Um enterramento anterior incluía uma criança de 10 a 12 anos sepultada com um cinto semelhante e dois copos de cerâmica.

“It's a find of great significance,” disse Luigina Tomay, arqueóloga que dirigiu o Museu Arqueológico Nacional de Pontecagnano.

Tanto esse caso mais antigo como os novos cintos levantam dúvidas sobre se a linhagem familiar, a protecção, ou uma adultez esperada influenciaram estes funerais.

Equilibrar descoberta e protecção

Em Pontecagnano, as escavações continuam ligadas a obras públicas e a construções privadas, obrigando a equilibrar a descoberta com o risco de exposição excessiva.

Por esse motivo, as autoridades pretendem reter o mapa completo dos achados até estarem concluídos os trabalhos de campo e os estudos laboratoriais.

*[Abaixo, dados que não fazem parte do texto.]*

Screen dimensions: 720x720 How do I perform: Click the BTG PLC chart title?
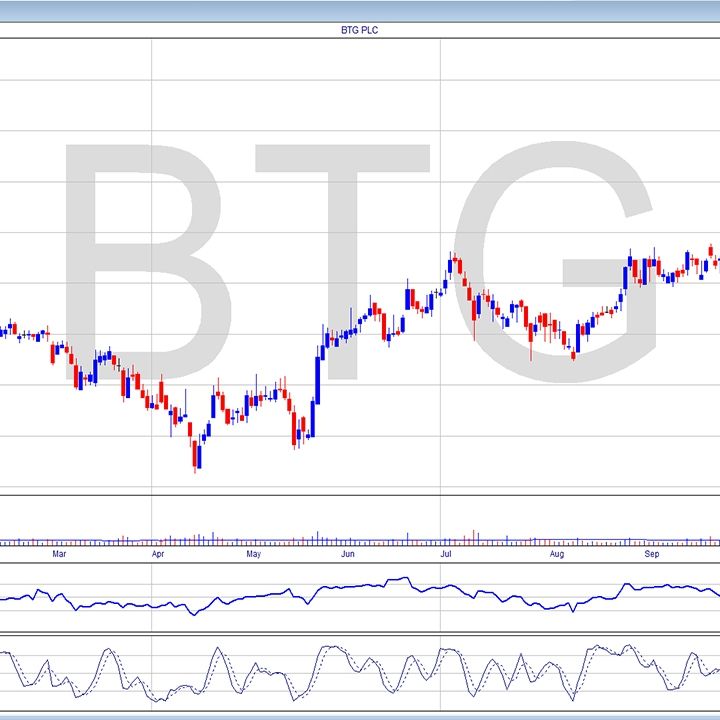pyautogui.click(x=359, y=30)
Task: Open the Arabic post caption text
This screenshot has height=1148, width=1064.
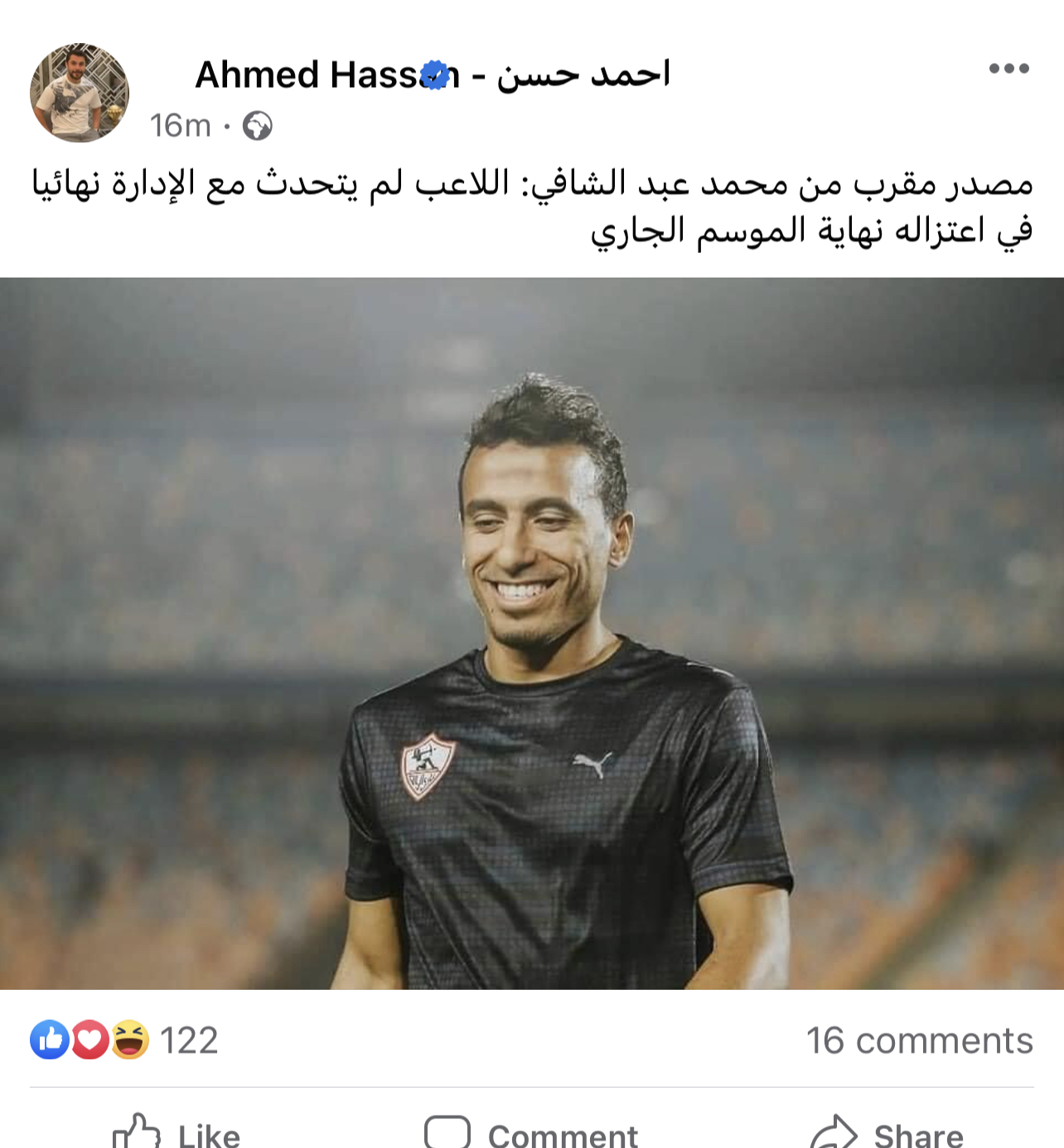Action: point(532,207)
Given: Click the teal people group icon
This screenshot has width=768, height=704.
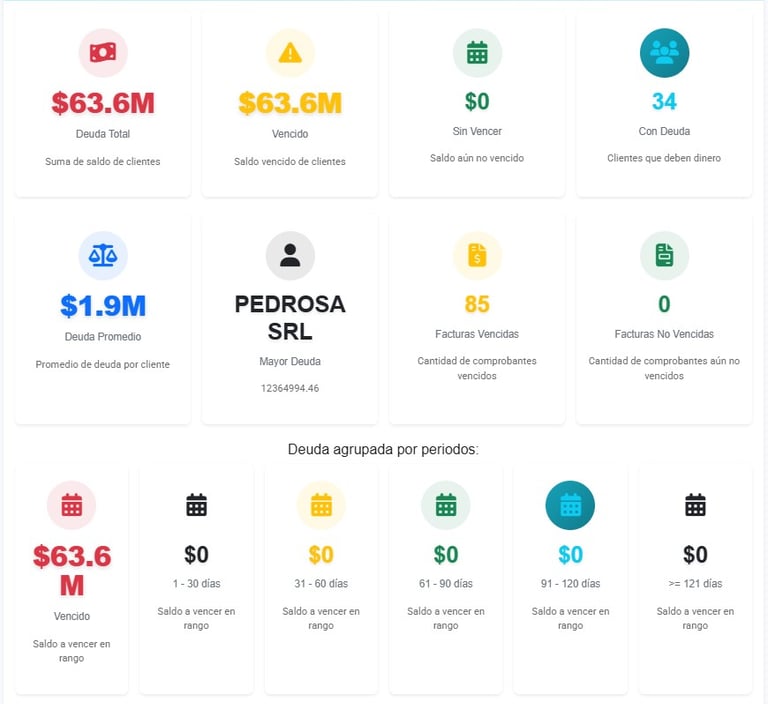Looking at the screenshot, I should (x=664, y=53).
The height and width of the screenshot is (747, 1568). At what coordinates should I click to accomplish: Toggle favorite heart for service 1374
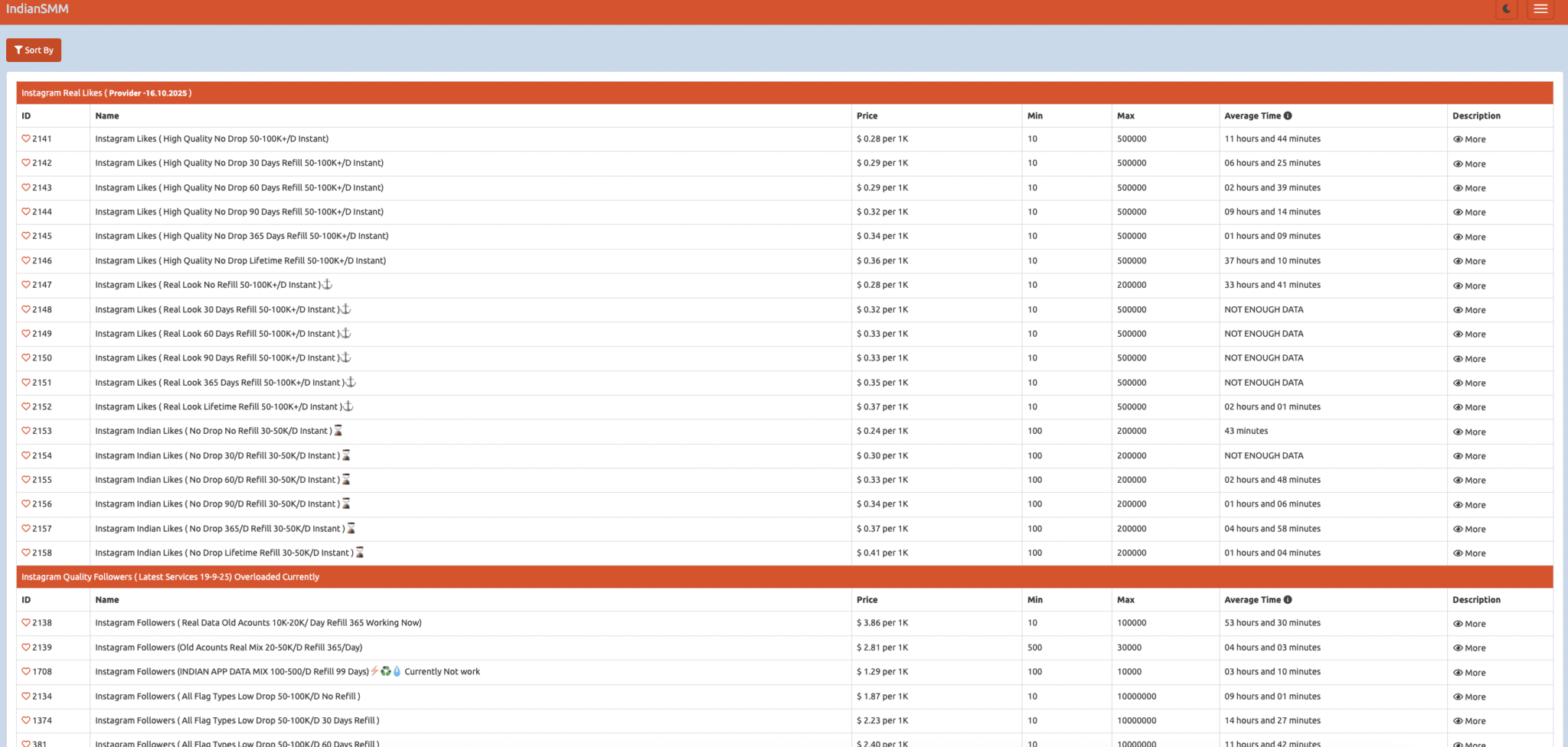(x=26, y=721)
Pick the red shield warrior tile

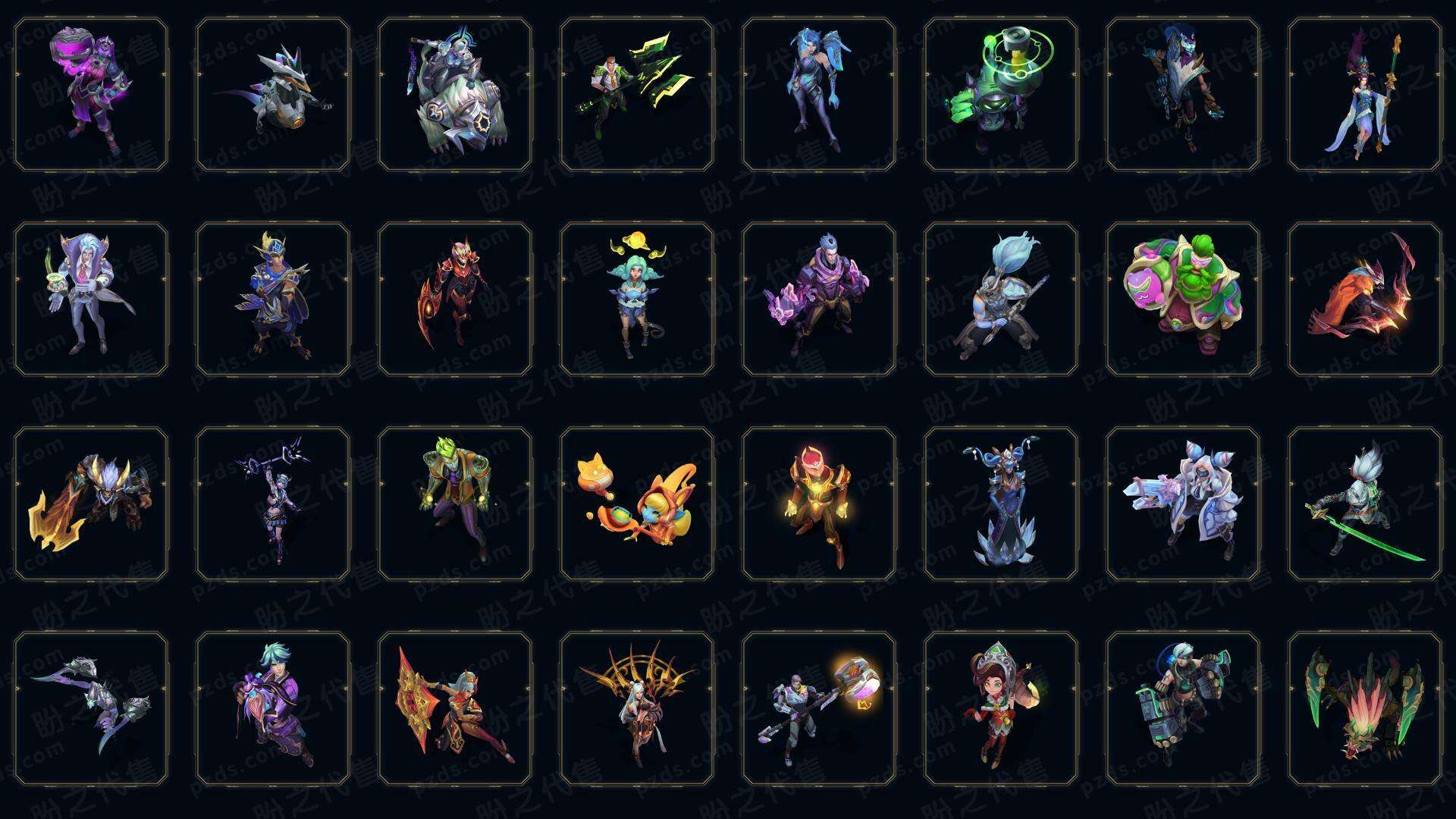pos(455,708)
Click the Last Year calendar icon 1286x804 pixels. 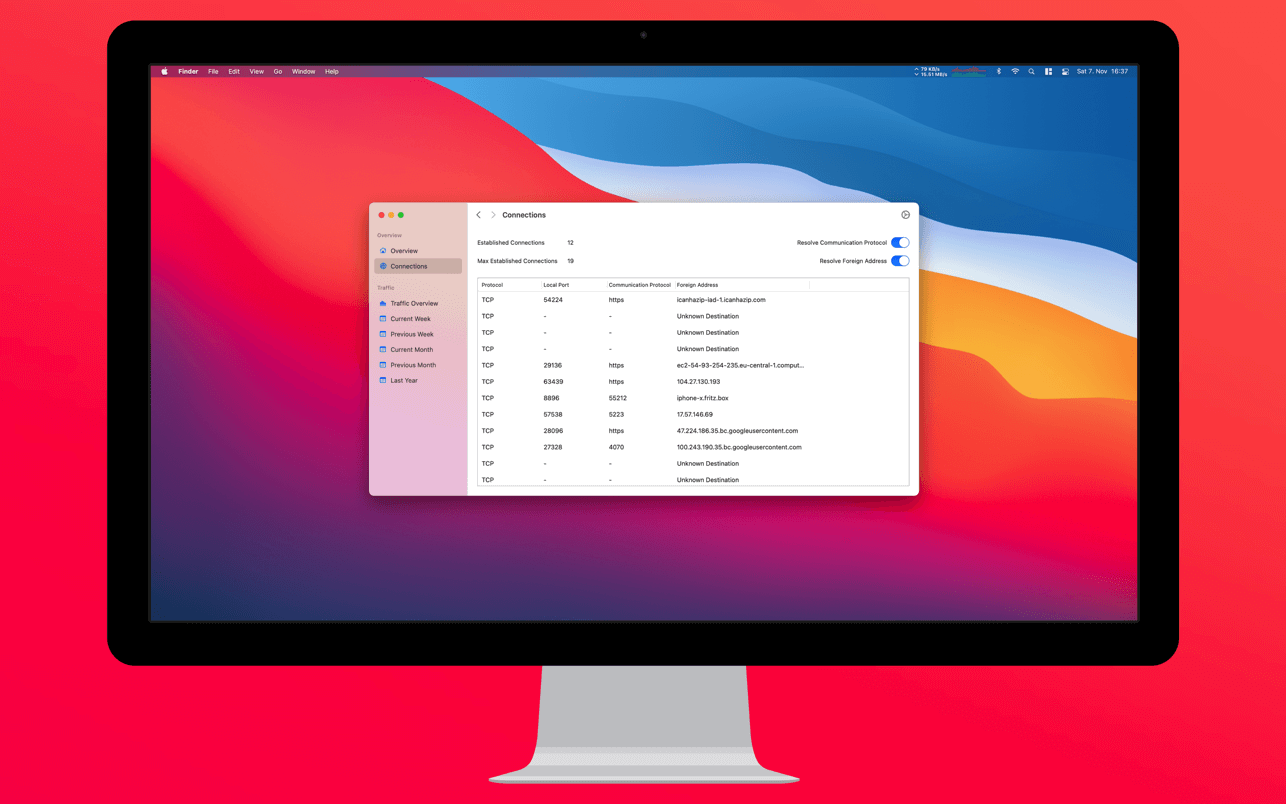pos(383,381)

Os objectos recolhidos deverão regressar ao público através de museus regionais assim que terminar a fase de investigação.

A demora é frustrante, mas poderá ser a única forma de estudar um cemitério frágil sem atrair presenças indesejadas.

Estas sepulturas revelam uma comunidade que recorre a objectos pequenos e escolhidos com cuidado para indicar quem importava e o que uma criança poderia herdar.

À medida que novas escavações de salvamento avançam em Pontecagnano, algumas das provas mais marcantes poderão estar precisamente nas sepulturas das crianças.